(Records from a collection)

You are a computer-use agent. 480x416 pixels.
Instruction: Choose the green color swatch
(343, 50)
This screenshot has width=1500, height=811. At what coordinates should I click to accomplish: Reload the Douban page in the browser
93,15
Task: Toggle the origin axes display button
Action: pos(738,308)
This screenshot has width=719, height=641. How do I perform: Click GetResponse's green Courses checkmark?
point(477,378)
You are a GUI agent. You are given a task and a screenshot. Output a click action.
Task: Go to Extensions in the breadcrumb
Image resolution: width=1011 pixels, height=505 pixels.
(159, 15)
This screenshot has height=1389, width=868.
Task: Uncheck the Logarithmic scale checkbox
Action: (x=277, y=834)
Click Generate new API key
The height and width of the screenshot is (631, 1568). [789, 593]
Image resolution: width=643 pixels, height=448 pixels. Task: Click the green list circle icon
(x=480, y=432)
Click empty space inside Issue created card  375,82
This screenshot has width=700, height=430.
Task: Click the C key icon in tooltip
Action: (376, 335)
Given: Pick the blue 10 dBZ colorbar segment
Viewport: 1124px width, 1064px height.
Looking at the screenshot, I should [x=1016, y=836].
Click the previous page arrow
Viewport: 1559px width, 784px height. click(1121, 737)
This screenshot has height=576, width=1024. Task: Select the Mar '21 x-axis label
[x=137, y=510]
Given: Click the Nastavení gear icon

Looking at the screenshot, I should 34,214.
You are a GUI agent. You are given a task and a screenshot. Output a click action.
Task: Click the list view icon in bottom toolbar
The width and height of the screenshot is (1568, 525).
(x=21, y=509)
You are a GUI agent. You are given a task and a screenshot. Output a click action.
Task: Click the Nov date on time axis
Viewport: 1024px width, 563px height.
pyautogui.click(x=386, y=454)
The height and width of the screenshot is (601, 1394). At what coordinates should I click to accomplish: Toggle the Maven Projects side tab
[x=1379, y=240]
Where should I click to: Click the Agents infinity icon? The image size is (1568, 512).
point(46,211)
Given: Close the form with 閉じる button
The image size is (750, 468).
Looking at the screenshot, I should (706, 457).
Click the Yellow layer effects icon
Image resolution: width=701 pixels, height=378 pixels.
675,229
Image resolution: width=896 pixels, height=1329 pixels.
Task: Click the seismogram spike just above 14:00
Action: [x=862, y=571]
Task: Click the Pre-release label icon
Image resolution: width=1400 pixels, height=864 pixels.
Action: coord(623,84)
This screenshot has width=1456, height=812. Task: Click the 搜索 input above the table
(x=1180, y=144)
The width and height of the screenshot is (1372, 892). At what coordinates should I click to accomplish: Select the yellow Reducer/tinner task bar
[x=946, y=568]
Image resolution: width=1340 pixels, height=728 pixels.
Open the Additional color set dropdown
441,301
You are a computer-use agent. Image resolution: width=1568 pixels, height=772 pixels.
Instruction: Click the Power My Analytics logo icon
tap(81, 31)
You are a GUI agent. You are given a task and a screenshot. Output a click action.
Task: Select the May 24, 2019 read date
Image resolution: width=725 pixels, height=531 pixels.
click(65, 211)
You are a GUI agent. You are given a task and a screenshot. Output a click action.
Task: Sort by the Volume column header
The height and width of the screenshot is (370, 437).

DIRECTIONS FOR THIS TASK
For every line above that has "date" in it, copy the line.

EXERCISE RESPONSE
Task: Click the Nov date on time axis
Task: Select the May 24, 2019 read date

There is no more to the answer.